Task objective:
Exclude images, then output the remaining data verbatim.

Provided entries:
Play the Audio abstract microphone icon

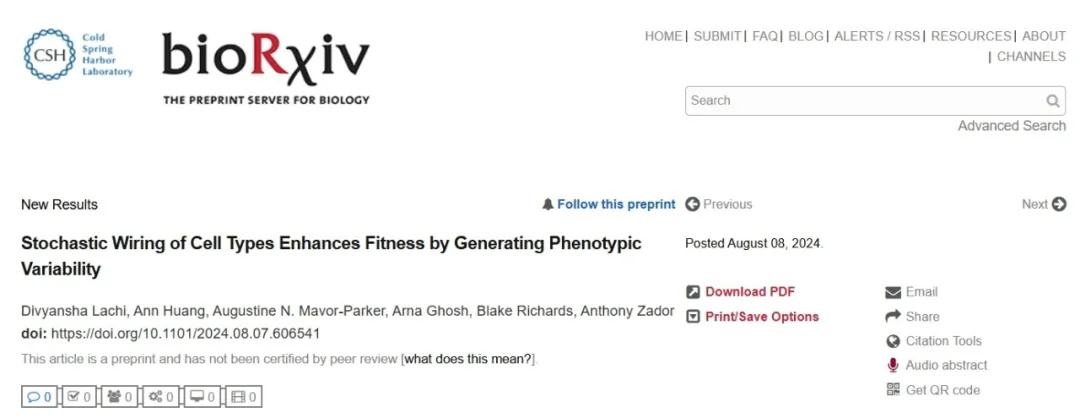pyautogui.click(x=893, y=365)
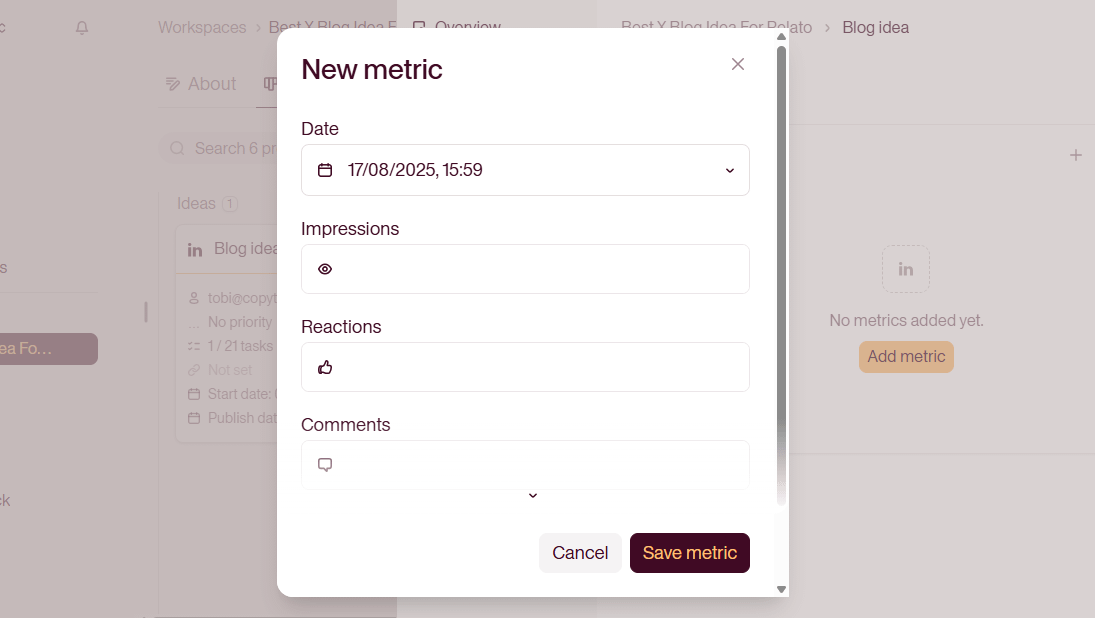Viewport: 1095px width, 618px height.
Task: Click the Add metric button
Action: click(x=906, y=357)
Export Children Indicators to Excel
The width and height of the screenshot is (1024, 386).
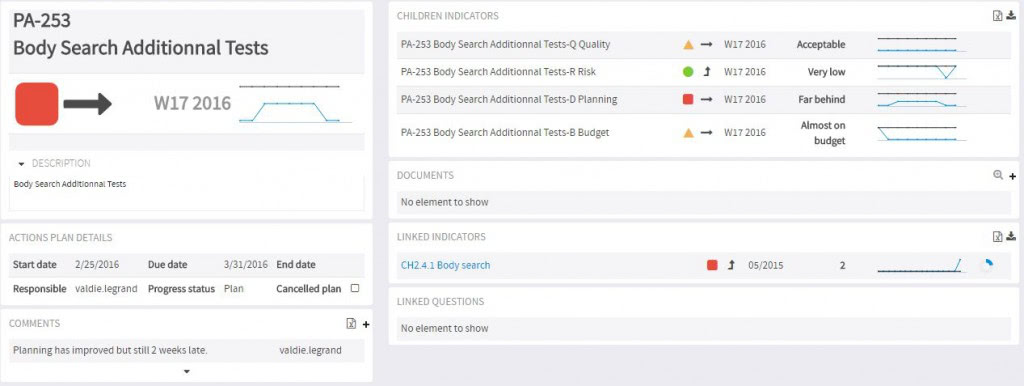997,16
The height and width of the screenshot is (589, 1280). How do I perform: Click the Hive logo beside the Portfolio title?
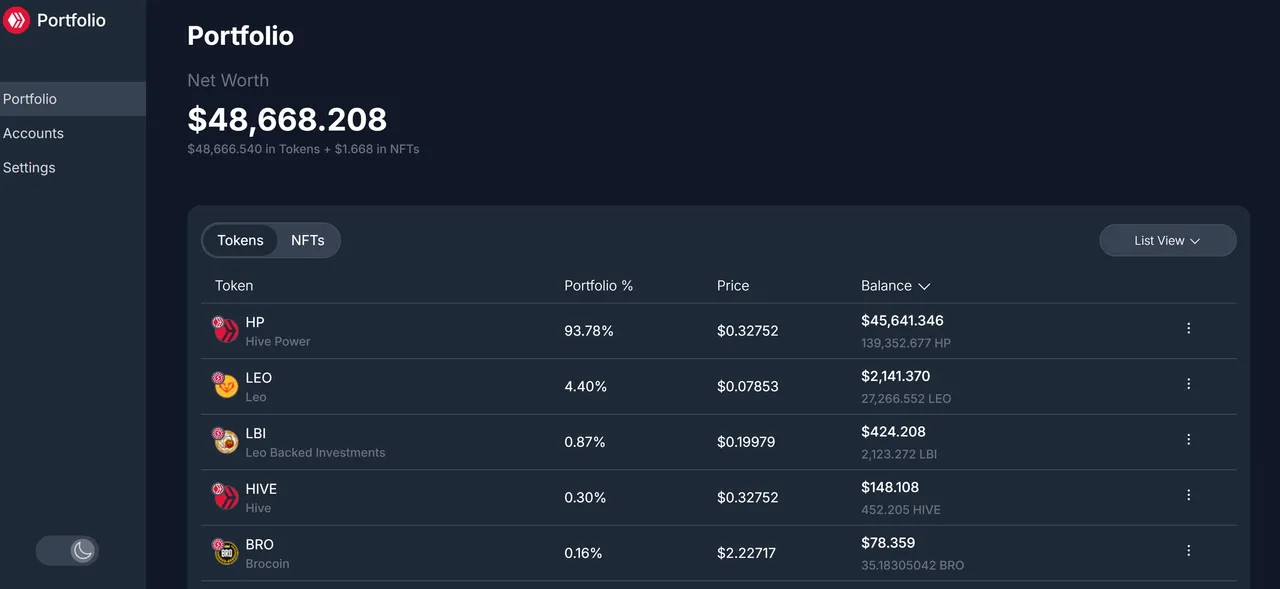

Exercise result:
Play the Audio abstract microphone icon

pyautogui.click(x=893, y=365)
Viewport: 1095px width, 618px height.
Task: Click the Add metric button
Action: click(x=906, y=357)
Export Children Indicators to Excel
The width and height of the screenshot is (1024, 386).
997,16
The height and width of the screenshot is (589, 1280). How do I perform: Click the Hive logo beside the Portfolio title?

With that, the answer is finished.